# Fedor wins gold at Russian Combat ***** Championships



## Meshuggeth (May 26, 2008)

http://www.m1mixfight.com/news/2009/2/21/Fedor_Emelianenko_5th_champion_of_Russia_boevoe_sambo/

Three victorys in 60 seconds is ridiculous.


----------



## Gallows (Oct 16, 2006)

Jeez, his oppoonents apparently didn't have time to blink before he probably went in and subbed em. lol


Fedor: "Ready?"
Opponent: "Yea-urrkgh!"


----------



## Adasko (Jan 13, 2007)

anyone knows his pro ***** record?


----------



## Lotus (Jul 4, 2007)

guess he was still pissed about coming in 3rd at the world championship. as for his pro record i don't know but as for championships:

3rd 2008 World Combat ***** Championships Open weight Prague, Czech Republic 

Winner 2008 Russian Combat ***** Championship 100 kg (220 lb)+ St. Petersburg, Russia 

Winner 2007 World Combat ***** Championships Open weight Prague, Czech Republic 

Winner 2007 Russian Combat ***** Championships Buryat Republic, Russia 

Winner 2006 Russian Combat ***** Championships Buryat Republic, Russia 

Winner 2005 World Combat ***** Championships Heavyweight Prague, Czech Republic 

Winner 2002 World Combat ***** Championships Open weight Panama City, Panama 

Winner 2002 World Combat ***** Championships Heavyweight Thessaloniki, Greece 

Winner 2002 Russian Combat ***** Championships Moscow, Russia 

3rd 2000 Russian Combat ***** Championships Orenburg, Russia 

Winner 1998 Russian Armed Forces Combat ***** Championships Russia 

2nd 1998 Russian Armed Forces Combat ***** Championships Open weight Russia 

3rd 1998 Russian Combat ***** Championships Kaliningrad, Russia 

Winner 1997 European Combat ***** Championships Tbilisi, Georgia 

Winner 1997 Russian Combat ***** Championships St. Petersburg, Russia 

and now a gold at the russion combat ***** championships.


----------



## ROCKBASS03 (Jul 27, 2006)

Seriously now......what kind of people are fighting in ***** right now? It only take 3 wins to win the whole thing?
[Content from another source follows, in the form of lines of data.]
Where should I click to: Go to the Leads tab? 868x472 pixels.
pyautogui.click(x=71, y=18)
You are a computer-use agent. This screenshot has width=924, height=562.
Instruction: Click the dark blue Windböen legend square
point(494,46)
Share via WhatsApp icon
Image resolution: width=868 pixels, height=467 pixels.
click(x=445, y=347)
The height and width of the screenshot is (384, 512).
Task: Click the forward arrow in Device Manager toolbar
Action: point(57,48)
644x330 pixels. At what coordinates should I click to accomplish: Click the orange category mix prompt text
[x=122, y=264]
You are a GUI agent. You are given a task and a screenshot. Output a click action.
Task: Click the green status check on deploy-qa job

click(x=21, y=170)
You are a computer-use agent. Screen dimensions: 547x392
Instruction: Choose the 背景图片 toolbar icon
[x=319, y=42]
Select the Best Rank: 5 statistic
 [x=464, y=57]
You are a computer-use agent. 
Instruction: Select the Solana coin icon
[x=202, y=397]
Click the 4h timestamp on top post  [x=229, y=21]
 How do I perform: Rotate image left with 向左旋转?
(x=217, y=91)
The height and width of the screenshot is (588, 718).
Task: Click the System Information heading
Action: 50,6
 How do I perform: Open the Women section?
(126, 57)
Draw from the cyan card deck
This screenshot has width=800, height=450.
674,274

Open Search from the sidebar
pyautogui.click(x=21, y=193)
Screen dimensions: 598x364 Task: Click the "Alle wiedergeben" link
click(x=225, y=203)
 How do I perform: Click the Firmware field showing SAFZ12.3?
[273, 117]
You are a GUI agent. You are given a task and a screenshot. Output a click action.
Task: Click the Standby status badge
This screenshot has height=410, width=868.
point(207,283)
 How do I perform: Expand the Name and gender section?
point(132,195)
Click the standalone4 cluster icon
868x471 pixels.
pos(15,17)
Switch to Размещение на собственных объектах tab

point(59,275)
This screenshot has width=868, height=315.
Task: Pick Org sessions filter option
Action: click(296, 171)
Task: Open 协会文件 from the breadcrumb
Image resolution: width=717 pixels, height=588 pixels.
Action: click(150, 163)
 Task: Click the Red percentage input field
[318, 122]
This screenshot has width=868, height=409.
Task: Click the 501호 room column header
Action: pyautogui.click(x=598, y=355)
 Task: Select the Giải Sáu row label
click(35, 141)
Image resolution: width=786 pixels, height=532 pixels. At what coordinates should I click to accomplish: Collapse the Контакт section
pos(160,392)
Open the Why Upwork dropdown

I know nothing about *****, but come on.....are the guys really that bad?


----------



## Lotus (Jul 4, 2007)

it's not about the guys being bad maybe it's just that fedor has amazing *****


----------



## rickrolled (Feb 3, 2009)

na, they r just giving Fedor a medal for showing up.lol.. seriously though i think his real 'test' will be in the world combat ***** championships.. his only real competition, that i know of, in the russian version is his younger brother... but i still think fedor will win.. by the way is that a new record or something to finish 3 fights in under a minute?


----------



## Terror Kovenant (Nov 16, 2008)

Fedor is the new generation Alexander Karelin.


----------



## DragonStriker (Feb 11, 2009)

Wow Fedor is insane beating 3 people in less then 60 seconds.


----------



## 70seven (Mar 5, 2007)

And in other news, water is wet!




Fedor won *****, good for him, but no big surprise.


----------



## Fedor>all (Oct 22, 2006)

rickrolled said:


> na, they r just giving Fedor a medal for showing up.lol.. seriously though i think his real 'test' will be in the world combat ***** championships.. *his only real competition, that i know of, in the russian version is his younger brother*... but i still think fedor will win.. by the way is that a new record or something to finish 3 fights in under a minute?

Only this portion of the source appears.